Chiesa San Ludovico d'Angiò

Chiesa San Ludovico D’angiò  intervento radicale di illuminazione

La luce elemento fondamentale per la Chiesa San Ludovico D’angiò 

Deve per forza di cose partire dall’esperienza già esistente e visibile, dai colori utilizzati dai nostri avi, dalle necessità della liturgia, dalle necessità di uno spazio che accoglie gruppi di persone e li deve indurre alla concentrazione e partecipazione. Tutto questo con le straordinarie potenzialità della nostra attuale tecnologia in termini di qualità della luce (temperatura colore), potenza degli apparato, variabilità dei colori, puntualità dei fasci luminosi. Le antiche chiese rappresentano ancora oggi un esempio di perfetto equilibrio fra la necessità di sfruttare la luce naturale per illuminare gli ambienti, piegando le esigenze dell’architettura a quelle della luce e la necessità di utilizzare la luce per esaltare gli elementi di sacralità presenti nello spazio della chiesa, sommando anche la capacità di ottenere, attraverso l’invenzione delle vetrate istoriate, diverso qualità e colori di luce.


Il Progetto

La luce da una parte illumina l’ambiente, dall’altra si affianca alla liturgia e nei colori, nelle scelte e nei puntamenti, sottolinea ed esalta la liturgia stessa. La luce come aiuto alla preghiera personale e alla contemplazione, la luce come “guida” durante la funzione religiosa. Il tutto inserendosi con attenzione nello spazio architettonico e nascondendo materialmente alla vista le strutture.

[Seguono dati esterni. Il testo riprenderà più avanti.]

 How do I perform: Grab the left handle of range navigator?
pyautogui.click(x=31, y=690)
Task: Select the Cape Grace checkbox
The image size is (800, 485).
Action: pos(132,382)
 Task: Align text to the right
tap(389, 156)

La scelta dell’illuminazione, per la tipologia del progetto, ci ha condizionato artisticamente nella scelta dei colori, risulta sempre difficile usare la scala dei colori in un luogo di culto ma abbiamo deciso di inserire ed usare qualche colore per accentuare il messaggio “ancestrale della luce”.

Il rosso per il suo forte irradiamento, simile a quello della luce, come l’oro e il bianco, ma rappresenta per eccellenza il sangue di Cristo
Il verde mantiene i suoi significati base, legati alla natura, di fertilità, giovinezza e speranza.
Il blu indica il mistero della vita divina. È il colore più spirituale, simbolo della trascendenza
Il bianco, per l’assenza di colori e per dinamismo nella sua forma più pura, che lo avvicina alla luce, è il simbolo della divinità.

 

Galleria fotografica

 

Più vicini al celebrante, Il nostro intendimento è di creare un rapporto, logico e sequenziale, tra le motivazioni della ricerca tecnica, la rispondenza alle normative elettriche di sicurezza, le prestazioni illuminotecniche e l’applicazione degli apparecchi all’interno dei luoghi di culto. Di seguito verranno valutati i criteri per le diverse tecniche in relazione al “contenitore” architettonico, considerando di fondamentale importanza il risultato di ogni criterio scelto per favorire il rapido “calarsi” nell’ambiente per chi cerca raccoglimento, come per chi intende partecipare alla funzione liturgica.

Il nostro approccio alle diverse tematiche è “da tecnici” e quindi riteniamo altrettanto fondamentale, per una buona illuminazione, la collaborazione con i progettisti dell’architettura e con i parroci, che sono i veri interpreti delle reali caratteristiche delle chiese.